There is the mixing cross rule, deriving the ratio of mass of 2 mixed liquids from their mass percentage.

$$\frac { m_2 }{m_1} = \frac{|w_1 - w_0|}{|w_2 - w_0|}=k\tag{1}$$ respectively $$m_2 = k\cdot m_1 \tag{2}$$ and $$m_0 = m_1 + m_2 = m_1 + k \cdot m_1 = m_1 \cdot \left(1 + k \right) \tag{3}$$

where
$m_1,m_2, m_0$ are respective masses of mixed solution 1 and 2 and ofthe final solution 0
$w_1,w_2,w_0$ are respective mass percentages of mixed solutions 1 and 2 and the final solution 0

As we are interested rather in volumes, we involve solution densities:
$$V_1 = \frac{m_1 }{\rho_1}\tag{4}$$ $$V_2 = \frac{m_2 }{\rho_2} = \frac{m_1 }{\rho_2} \cdot k\tag{5}$$ $$V_0 = \frac{m_0 }{\rho_0} = \frac{m_1 \cdot \left(1 + k \right) }{\rho_0}\tag{6}$$

We have the given final volume $V_0$ of the final solution of the density $\rho_0$.

Then, for the solution 1:

$$m_1 = V_0 \cdot \rho_0 \cdot \frac{1}{\left(1 + k \right)} \tag{7}$$ respectively the volume: $$V_1 = V_0 \cdot \frac{ \rho_0}{\rho_1 } \cdot \frac{1}{1 + k}\tag{8}$$

For the solution 2:

$$m_2 = m_1 \cdot k = V_0 \cdot \rho_0 \cdot \frac {k}{1+k} \tag{9} $$

respectively the volume:

$$V_2 = V_0 \cdot \frac{\rho_0}{\rho_2 } \cdot \frac {k}{1+k} \tag{10} $$


Applying the particular data:

Solution 0: 37% $\ce{H2SO4}$,The density $\pu{1.267 g/mL}$, target volume $V_0 = \pu{100 mL}$

Solution 1: 98% $\ce{H2SO4}$.The density $\pu{1.8361 g/mL}$

Solution 2: water = 0% $\ce{H2SO4}$, the density $\pu{1.000 g/mL}$

From the equation (1): $k = \frac{|98-37|}{|0-37|}=61/37 \simeq 1.649$

We plug in the data into equations (8) and (10)
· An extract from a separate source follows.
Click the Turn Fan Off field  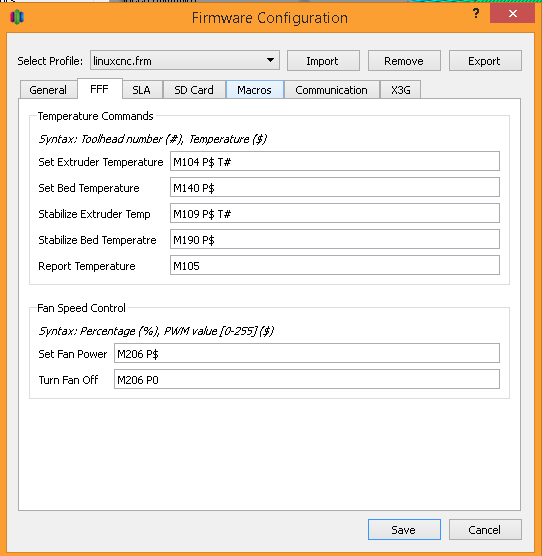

For 98% $\ce{H2SO4}$: $$V_1 = \pu{100 mL} \cdot \frac{ \pu{1.267 g/mL}}{\pu{1.8361 g/mL} } \cdot \frac{1}{1 + 1.649} \simeq \pu{26 mL}\tag{8a}$$

For water: $$V_2 = \pu{100 mL} \cdot \frac{ \pu{1.267 g/mL}}{ \pu{1.000 g/mL}} \cdot \frac {1.649}{1+1.649} \simeq \pu{79 mL} \tag{10a} $$

Be aware volumes are not additive. After cooling down, the total initial volume shrinks from $\pu{105 mL}$ to $\pu{100 mL}$.
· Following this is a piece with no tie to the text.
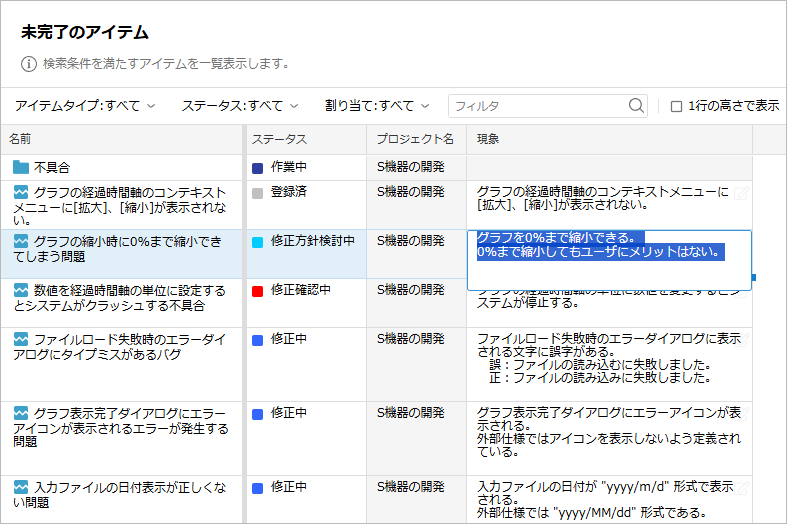787x524 pixels.
Task: Open the ステータス:すべて dropdown
Action: tap(240, 105)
For subsequent dilutions, it is an advantage to keep some volume of the residual 37% solution and to do the dissolution in 2 steps.
First, dilute the calculated portion of 98% H2SO4 in this rest of 37% H2SO4. After cooling, pour this mixture to the calculated volume of water. The amount of heat per dilution would be divided into these 2 steps.
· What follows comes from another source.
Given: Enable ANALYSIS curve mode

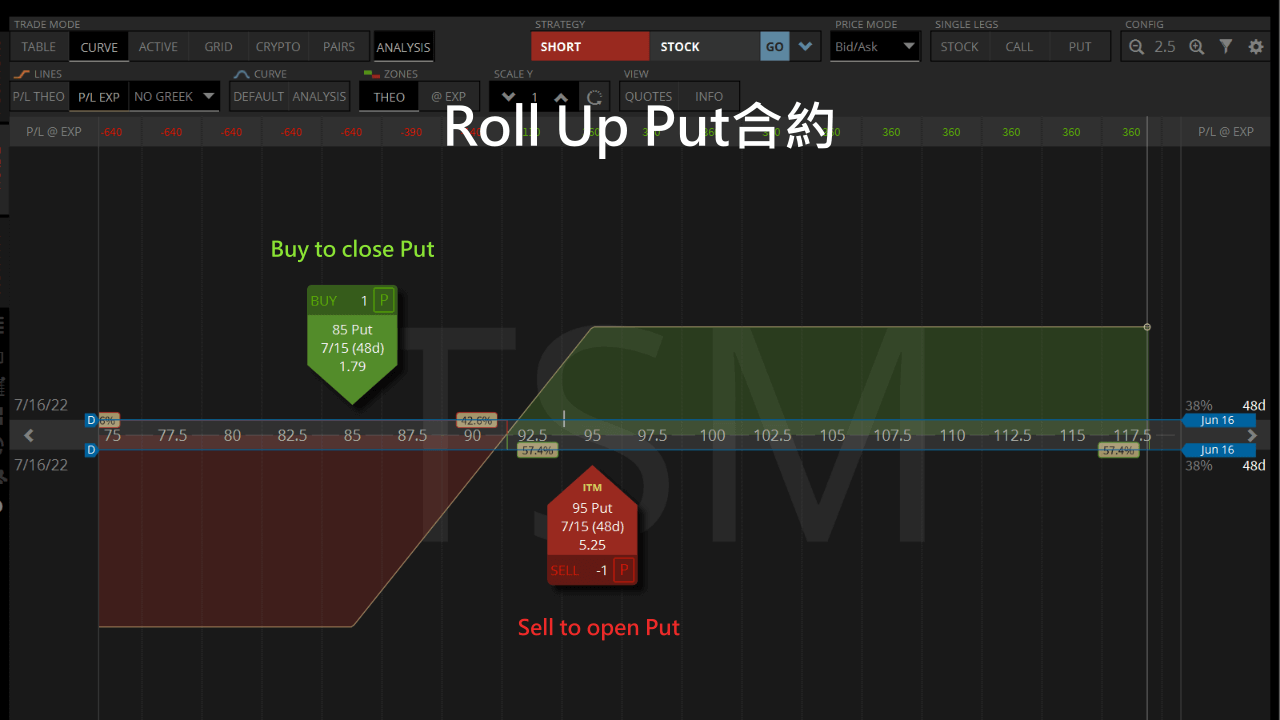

DO NOT forget to pour acid into water, as not vice versa !! Pouring water into acid would very propably end by a hot acid splash into your face, as mixing is very exothermic. Mix them carefully, slowly, continually mixing and cool it by a water bath. Pour the acid along the glass rod and not directly. Wear a lab coat or at least an apron, gloves and shield if possible. Be aware even tiny drops can cause after some days/weeks holes in your clothes.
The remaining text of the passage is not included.